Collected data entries
◇ ◇ ◇ ◇

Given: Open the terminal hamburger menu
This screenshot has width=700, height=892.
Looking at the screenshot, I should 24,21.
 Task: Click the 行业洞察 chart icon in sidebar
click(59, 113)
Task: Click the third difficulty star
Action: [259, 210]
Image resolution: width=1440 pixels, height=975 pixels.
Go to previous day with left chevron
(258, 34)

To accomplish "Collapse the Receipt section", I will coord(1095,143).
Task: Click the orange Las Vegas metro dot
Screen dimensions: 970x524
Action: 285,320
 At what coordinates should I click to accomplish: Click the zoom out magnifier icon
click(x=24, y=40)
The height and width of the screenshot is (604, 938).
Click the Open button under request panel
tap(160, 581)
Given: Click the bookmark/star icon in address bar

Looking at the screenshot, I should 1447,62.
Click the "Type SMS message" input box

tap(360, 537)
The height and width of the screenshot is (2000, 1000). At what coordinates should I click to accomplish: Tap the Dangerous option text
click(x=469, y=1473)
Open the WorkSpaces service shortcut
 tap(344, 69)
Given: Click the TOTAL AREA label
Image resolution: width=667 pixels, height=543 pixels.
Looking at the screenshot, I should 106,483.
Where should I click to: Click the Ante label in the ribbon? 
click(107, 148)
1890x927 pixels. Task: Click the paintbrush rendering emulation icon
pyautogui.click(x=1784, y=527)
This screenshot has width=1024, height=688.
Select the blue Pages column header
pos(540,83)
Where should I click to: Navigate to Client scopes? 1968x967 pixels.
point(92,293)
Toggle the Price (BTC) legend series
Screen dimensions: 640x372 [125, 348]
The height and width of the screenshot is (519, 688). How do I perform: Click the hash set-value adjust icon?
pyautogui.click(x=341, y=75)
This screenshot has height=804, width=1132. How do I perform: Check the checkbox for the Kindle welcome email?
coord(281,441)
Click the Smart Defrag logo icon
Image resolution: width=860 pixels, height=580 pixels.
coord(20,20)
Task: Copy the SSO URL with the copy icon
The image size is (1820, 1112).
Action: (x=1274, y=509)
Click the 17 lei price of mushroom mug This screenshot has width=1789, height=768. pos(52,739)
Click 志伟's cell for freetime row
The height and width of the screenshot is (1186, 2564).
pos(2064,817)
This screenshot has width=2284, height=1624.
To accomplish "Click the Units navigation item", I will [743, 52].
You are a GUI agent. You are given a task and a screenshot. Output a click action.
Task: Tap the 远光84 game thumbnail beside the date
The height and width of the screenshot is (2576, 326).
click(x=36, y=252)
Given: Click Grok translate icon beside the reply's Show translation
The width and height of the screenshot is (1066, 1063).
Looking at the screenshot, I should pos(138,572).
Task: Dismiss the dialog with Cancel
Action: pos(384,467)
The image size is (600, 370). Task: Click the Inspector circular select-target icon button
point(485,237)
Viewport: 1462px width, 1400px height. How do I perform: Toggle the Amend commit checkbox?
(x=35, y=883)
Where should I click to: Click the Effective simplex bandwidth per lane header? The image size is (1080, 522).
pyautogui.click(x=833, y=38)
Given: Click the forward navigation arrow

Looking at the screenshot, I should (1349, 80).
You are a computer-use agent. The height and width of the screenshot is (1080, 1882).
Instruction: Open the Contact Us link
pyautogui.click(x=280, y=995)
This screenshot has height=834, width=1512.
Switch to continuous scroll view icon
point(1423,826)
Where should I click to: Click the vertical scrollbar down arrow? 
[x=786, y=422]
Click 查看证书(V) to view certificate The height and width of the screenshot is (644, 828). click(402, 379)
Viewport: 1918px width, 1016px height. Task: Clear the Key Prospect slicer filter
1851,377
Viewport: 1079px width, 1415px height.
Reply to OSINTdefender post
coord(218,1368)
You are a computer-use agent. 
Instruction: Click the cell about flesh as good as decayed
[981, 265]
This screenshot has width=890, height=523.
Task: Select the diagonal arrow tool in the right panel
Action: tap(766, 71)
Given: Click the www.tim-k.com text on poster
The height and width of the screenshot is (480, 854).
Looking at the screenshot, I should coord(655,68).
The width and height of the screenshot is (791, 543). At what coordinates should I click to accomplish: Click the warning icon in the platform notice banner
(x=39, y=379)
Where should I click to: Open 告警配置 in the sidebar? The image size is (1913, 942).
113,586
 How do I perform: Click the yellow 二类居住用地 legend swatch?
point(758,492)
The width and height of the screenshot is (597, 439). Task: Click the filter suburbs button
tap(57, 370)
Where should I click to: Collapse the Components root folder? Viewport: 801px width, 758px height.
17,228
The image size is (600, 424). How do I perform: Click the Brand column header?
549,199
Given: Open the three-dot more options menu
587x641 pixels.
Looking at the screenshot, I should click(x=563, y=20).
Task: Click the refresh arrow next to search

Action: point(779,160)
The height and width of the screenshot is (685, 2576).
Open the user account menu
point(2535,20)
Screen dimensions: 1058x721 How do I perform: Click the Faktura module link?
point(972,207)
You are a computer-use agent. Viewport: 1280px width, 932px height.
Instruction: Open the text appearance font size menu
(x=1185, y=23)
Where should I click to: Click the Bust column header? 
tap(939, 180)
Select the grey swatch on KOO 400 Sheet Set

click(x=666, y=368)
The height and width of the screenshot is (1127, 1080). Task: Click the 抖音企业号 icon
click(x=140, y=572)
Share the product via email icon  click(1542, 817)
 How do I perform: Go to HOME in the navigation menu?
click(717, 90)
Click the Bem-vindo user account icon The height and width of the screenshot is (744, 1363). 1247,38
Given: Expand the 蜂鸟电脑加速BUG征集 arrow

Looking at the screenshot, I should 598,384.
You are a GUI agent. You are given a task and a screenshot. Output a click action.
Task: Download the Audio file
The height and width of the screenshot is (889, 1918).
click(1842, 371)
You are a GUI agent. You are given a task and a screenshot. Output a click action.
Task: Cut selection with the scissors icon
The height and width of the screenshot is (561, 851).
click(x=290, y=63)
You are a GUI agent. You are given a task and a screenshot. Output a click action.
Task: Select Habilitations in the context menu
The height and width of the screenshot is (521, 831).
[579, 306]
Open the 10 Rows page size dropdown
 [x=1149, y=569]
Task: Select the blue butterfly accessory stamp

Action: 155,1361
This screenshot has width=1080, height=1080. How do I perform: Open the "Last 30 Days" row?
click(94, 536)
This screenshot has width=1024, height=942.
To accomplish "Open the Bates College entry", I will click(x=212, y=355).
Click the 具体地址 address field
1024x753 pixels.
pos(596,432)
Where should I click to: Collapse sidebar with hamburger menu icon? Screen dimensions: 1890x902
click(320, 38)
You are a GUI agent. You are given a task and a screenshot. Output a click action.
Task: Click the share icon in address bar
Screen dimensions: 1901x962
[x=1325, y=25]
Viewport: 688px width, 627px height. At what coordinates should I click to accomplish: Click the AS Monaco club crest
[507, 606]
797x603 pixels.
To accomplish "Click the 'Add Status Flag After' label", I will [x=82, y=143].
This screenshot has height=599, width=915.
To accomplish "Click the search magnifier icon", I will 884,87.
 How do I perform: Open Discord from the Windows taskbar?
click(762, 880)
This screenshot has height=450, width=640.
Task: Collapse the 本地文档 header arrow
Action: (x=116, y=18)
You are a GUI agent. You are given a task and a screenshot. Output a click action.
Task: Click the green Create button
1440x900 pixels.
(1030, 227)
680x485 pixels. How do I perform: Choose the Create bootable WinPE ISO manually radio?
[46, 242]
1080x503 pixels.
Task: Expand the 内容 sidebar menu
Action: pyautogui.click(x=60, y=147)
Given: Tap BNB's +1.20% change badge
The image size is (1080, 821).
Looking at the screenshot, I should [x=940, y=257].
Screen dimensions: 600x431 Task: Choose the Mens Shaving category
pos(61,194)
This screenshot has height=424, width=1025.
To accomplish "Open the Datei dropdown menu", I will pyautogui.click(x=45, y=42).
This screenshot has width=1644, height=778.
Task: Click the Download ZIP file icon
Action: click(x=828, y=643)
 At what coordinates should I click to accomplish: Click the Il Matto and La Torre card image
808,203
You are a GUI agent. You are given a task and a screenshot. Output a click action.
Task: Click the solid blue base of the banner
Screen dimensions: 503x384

◇ ◇ ◇ ◇

▸ **Problem statement**: Search the records for the word "beside", then list every line that has it.

▸ **Exercise output**:
Task: Tap the 远光84 game thumbnail beside the date
Given: Click Grok translate icon beside the reply's Show translation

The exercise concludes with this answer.